[start Excerpt to read]

Nature of dues / Payments

Amount due (Rs. In Lacs) Period of which the amount Relates Forum where amount is pending

Income Tax

15.04 A.Y.2010-11 I.T. DEPT.

Income Tax

14.69 A.Y.2011-12 I.T. DEPT.

Income Tax

2.50 A.Y.2012-13 I.T. DEPT.

Income Tax

21.67 A.Y.2013-14 I.T. DEPT.

Income Tax

16.47 A.Y.2014-15 I.T. DEPT.

Income Tax

13.64 A.Y.2015-16 I.T. DEPT.

Income Tax

12.13 A.Y.2016-17 I.T. DEPT.

Income Tax

0.49 A.Y.1993-94 High Court*

Income Tax

0.64 A.Y.1994-95 -do-*

Income Tax

2.45 A.Y.1995-96 -do-*

Income Tax

67.88 A.Y.1999-00 -do-*

Income Tax

114.99 A.Y.2000-01 -do-*

Income Tax

41.55 A.Y.2001-02 -do-*

Income Tax

216.59 A.Y.2002-03 -do-*

Amount Paid(I.Tax)

27.72 EARLIER YEARS I.T. DEPT.

SEBI

12.50 EARLIER YEARS SEBI

Service Tax

3.20 A.Y. 2011-12 S.TAX DEPT.

viii) According to the information and explanations given to us, Company has not surrendered or disclosed any transaction, previously unrecorded in the books of accounts, in the tax assessments under the Income Tax Act, 1961, as income during the year. Accordingly, the provisions of clause 3(viii) of the Order are not applicable to the company.

ix) (a) According to the information and explanations given to us and as per the books and records examined by us, in our opinion, the Company has not availed fund based working capital facilities from any banks, financial institutions and lenders. Accordingly, the provisions of clause 3(ix)(a) of the Order are not applicable to the company.

(b) According to the information and explanations given to us and the records of the Company examined by us including representation received from the management, the Company has not been declared wilful defaulter by any bank, financial institution or other lenders or government or any government authority.

[end Excerpt to read]
[start Dataset section]

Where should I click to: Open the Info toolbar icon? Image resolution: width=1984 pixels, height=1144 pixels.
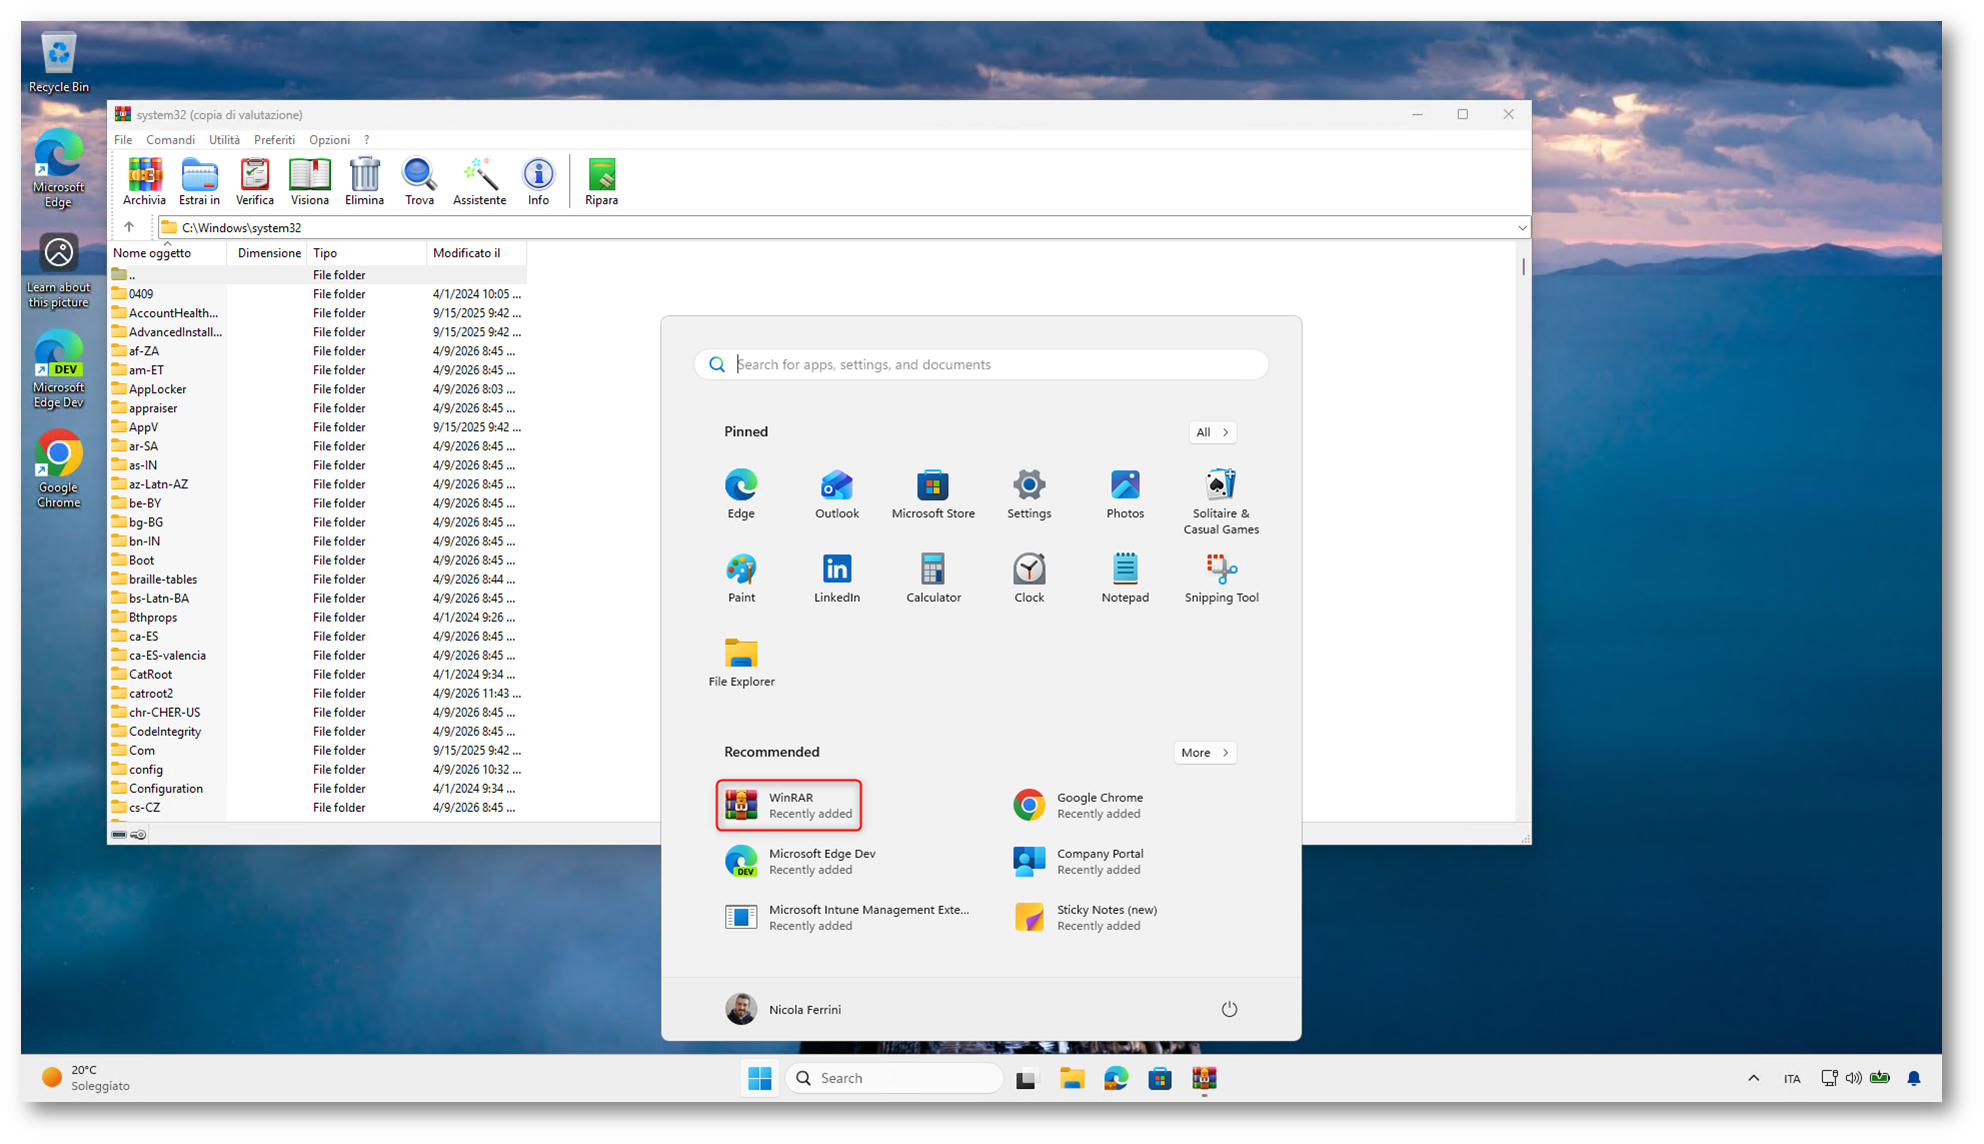538,182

[end Dataset section]

Set tasks |
- 1) In the audit report excerpt, which forum is the Service Tax amount pending before?
- 2) Reproduce the stretch of the audit report excerpt from "Nature of dues" through "A.Y.2011-12 I.T. DEPT.", substituting "Direct Tax" for "Income Tax".
- 3) Continue the audit report excerpt from where it stops.

Answers provided |
- 1) The S.TAX DEPT.

- 2)
Nature of dues / Payments

Amount due (Rs. In Lacs) Period of which the amount Relates Forum where amount is pending

Direct Tax

15.04 A.Y.2010-11 I.T. DEPT.

Direct Tax

14.69 A.Y.2011-12 I.T. DEPT.

- 3)
(c) The Company has not availed any Term loans from any banks and financial institution during the year and the said loan was applied for the purpose for which it was obtained.

(d) On overall examination of the financial statement of the Company, prima facie, funds raised on short term basis have not been used for long term purposes by the Company.

(e) According to the information and explanations given to us and as per the books and records examined by us, the company has not taken any funds from any entity or person on account of or to meet the obligations of its subsidiary company.

f) According to the information and explanations given to us and procedures performed by us, the company has not raised loans during the year on the pledge of securities held in its subsidiary company

x) (a) According to the information and explanations given to us and as per the books and records examined by us, the company has not raised money by way of initial public offer or further public offer (including debt instruments). Accordingly, the provisions of paragraph 3(x) (a) of the Order are not applicable to the company.

(b) According to the information and explanations given to us and as per the books and records examined by us, the company has not made any preferential allotment or private placement of shares or convertible debentures during the year. Accordingly, the provisions of paragraph 3(x) (b) of the Order are not applicable to the company.

xi) (a) To the best of our knowledge and according to the information and explanations given to us, no fraud by the Company or any fraud on the Company has been noticed or reported during the year. Accordingly, the provisions of paragraph 3(xi) (a) and (b) of the Order are not applicable to the company.

(b) According to the information & explanations and representation made by the management, no whistle- blower complaints have been received during the year (and up to the date of the report) by the company.

xii) In our opinion, the Company is not a Nidhi Company. Accordingly, the provisions of paragraph 3(xii) (a) to (c) of the Order are not applicable to the company.

xiii) According to the information and explanations given to us and based on our examination of the records of the Company, transactions with the related parties are in compliance with sections 177 and 188 of the Act where applicable and details of such transactions have been disclosed in the financial statements as required by applicable Indian accounting standards.

xiv) The Company has no internal audit system commensurate with the size and nature of its business.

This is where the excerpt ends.